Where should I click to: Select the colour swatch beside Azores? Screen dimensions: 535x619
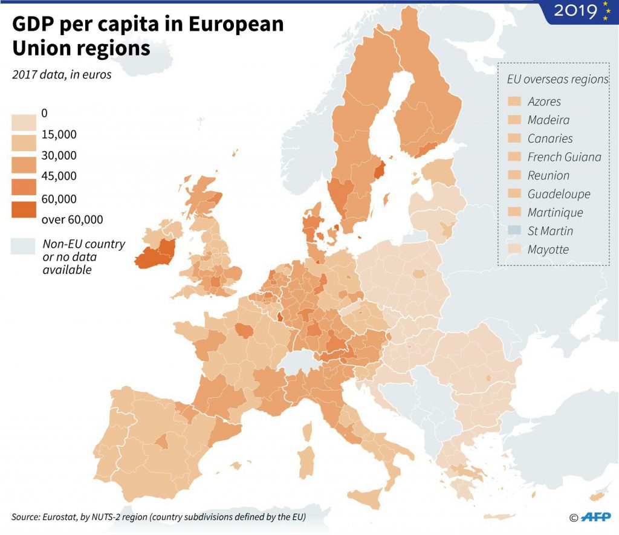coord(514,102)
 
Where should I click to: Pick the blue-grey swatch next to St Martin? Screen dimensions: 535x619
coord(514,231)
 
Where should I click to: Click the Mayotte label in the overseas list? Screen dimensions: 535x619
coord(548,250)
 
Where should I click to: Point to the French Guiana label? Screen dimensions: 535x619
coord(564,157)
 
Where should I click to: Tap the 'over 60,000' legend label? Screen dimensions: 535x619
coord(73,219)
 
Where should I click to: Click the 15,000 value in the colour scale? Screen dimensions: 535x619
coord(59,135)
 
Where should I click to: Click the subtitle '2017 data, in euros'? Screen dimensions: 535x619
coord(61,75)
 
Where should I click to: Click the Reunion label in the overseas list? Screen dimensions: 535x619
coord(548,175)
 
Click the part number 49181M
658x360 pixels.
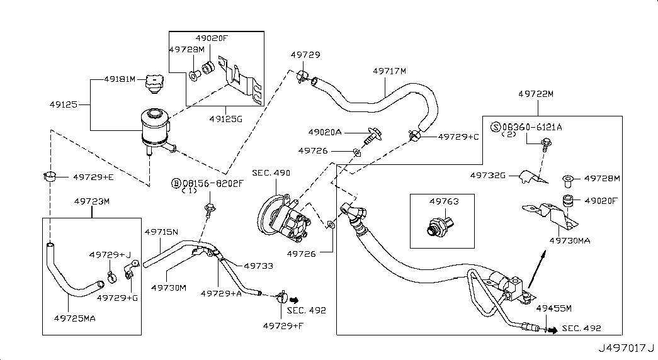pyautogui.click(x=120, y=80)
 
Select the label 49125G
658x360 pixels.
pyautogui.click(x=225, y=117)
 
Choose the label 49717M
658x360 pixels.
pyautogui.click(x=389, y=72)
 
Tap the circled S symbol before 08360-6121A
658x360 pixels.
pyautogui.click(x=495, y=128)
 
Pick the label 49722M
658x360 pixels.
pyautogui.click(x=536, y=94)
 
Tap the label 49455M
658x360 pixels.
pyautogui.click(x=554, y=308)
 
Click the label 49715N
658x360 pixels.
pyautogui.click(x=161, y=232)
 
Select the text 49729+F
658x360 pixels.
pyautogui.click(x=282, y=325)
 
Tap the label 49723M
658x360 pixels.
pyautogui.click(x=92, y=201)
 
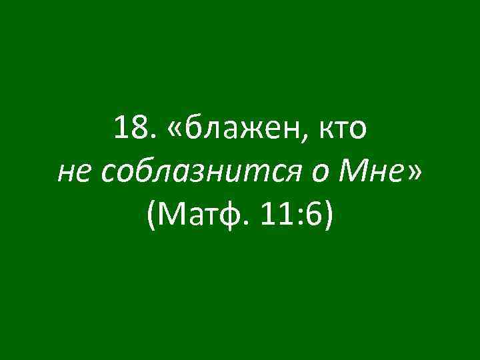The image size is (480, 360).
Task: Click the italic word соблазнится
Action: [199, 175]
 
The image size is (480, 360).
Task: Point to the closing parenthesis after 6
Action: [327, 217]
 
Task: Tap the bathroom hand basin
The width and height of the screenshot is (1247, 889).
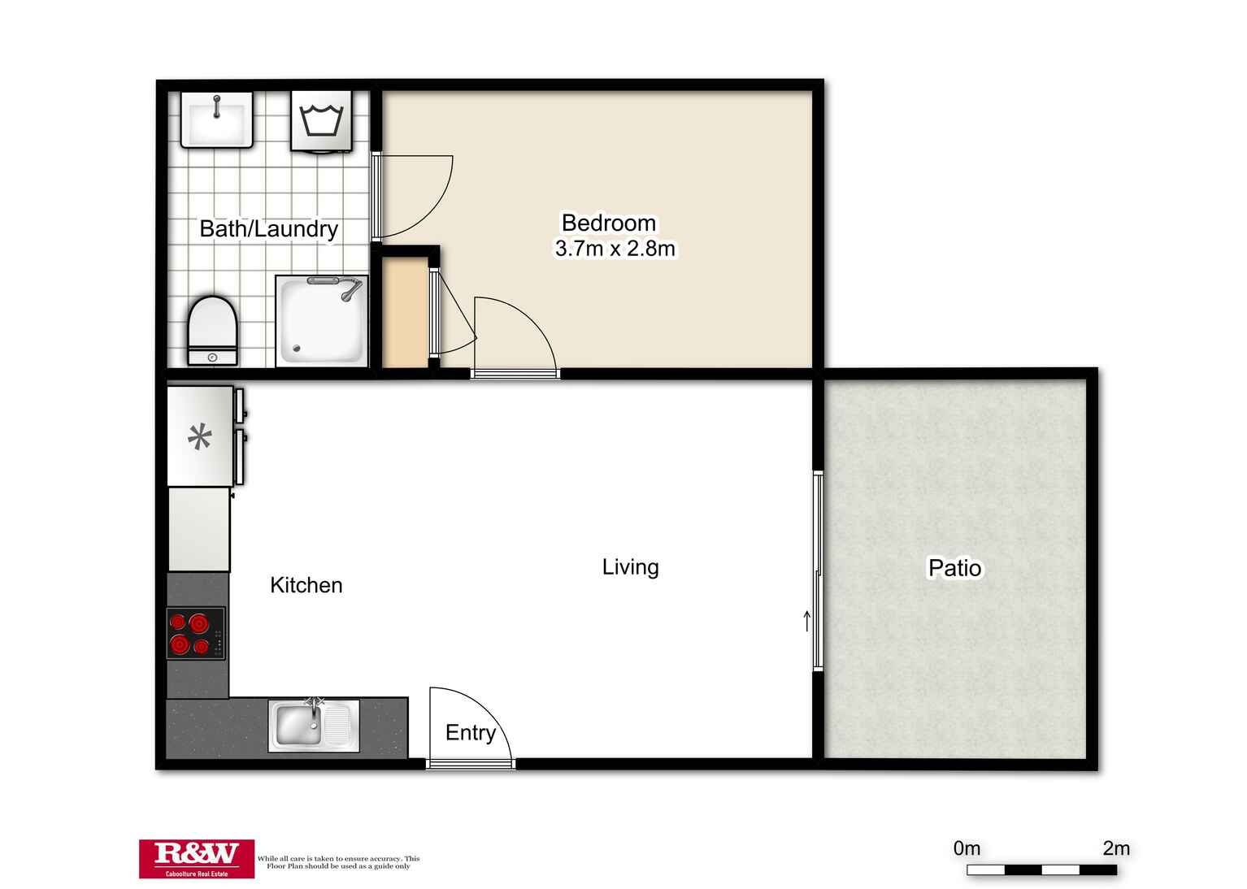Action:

--------------------

Work to do: Recast every line of the items above as a JSON list of strings, one string per line, with blank lines left out and the pictures omitted.

Written response:
[
  "Where should I click to: Select the colour swatch beside Azores? Screen dimensions: 535x619",
  "coord(514,102)",
  "Where should I click to: Pick the blue-grey swatch next to St Martin? Screen dimensions: 535x619",
  "coord(514,231)",
  "Where should I click to: Click the Mayotte label in the overseas list? Screen dimensions: 535x619",
  "coord(548,250)",
  "Where should I click to: Point to the French Guiana label? Screen dimensions: 535x619",
  "coord(564,157)",
  "Where should I click to: Tap the 'over 60,000' legend label? Screen dimensions: 535x619",
  "coord(73,219)",
  "Where should I click to: Click the 15,000 value in the colour scale? Screen dimensions: 535x619",
  "coord(59,135)",
  "Where should I click to: Click the subtitle '2017 data, in euros'? Screen dimensions: 535x619",
  "coord(61,75)",
  "Where should I click to: Click the Reunion label in the overseas list? Screen dimensions: 535x619",
  "coord(548,175)",
  "Click the part number 49181M",
  "658x360 pixels.",
  "pyautogui.click(x=120, y=80)",
  "Select the label 49125G",
  "658x360 pixels.",
  "pyautogui.click(x=225, y=117)",
  "Choose the label 49717M",
  "658x360 pixels.",
  "pyautogui.click(x=389, y=72)",
  "Tap the circled S symbol before 08360-6121A",
  "658x360 pixels.",
  "pyautogui.click(x=495, y=128)",
  "Pick the label 49722M",
  "658x360 pixels.",
  "pyautogui.click(x=536, y=94)",
  "Tap the label 49455M",
  "658x360 pixels.",
  "pyautogui.click(x=554, y=308)",
  "Click the label 49715N",
  "658x360 pixels.",
  "pyautogui.click(x=161, y=232)",
  "Select the text 49729+F",
  "658x360 pixels.",
  "pyautogui.click(x=282, y=325)",
  "Tap the label 49723M",
  "658x360 pixels.",
  "pyautogui.click(x=92, y=201)",
  "The image size is (480, 360).",
  "Task: Click the italic word соблазнится",
  "Action: [199, 175]",
  "The image size is (480, 360).",
  "Task: Point to the closing parenthesis after 6",
  "Action: [327, 217]",
  "Task: Tap the bathroom hand basin",
  "The width and height of the screenshot is (1247, 889).",
  "Action:"
]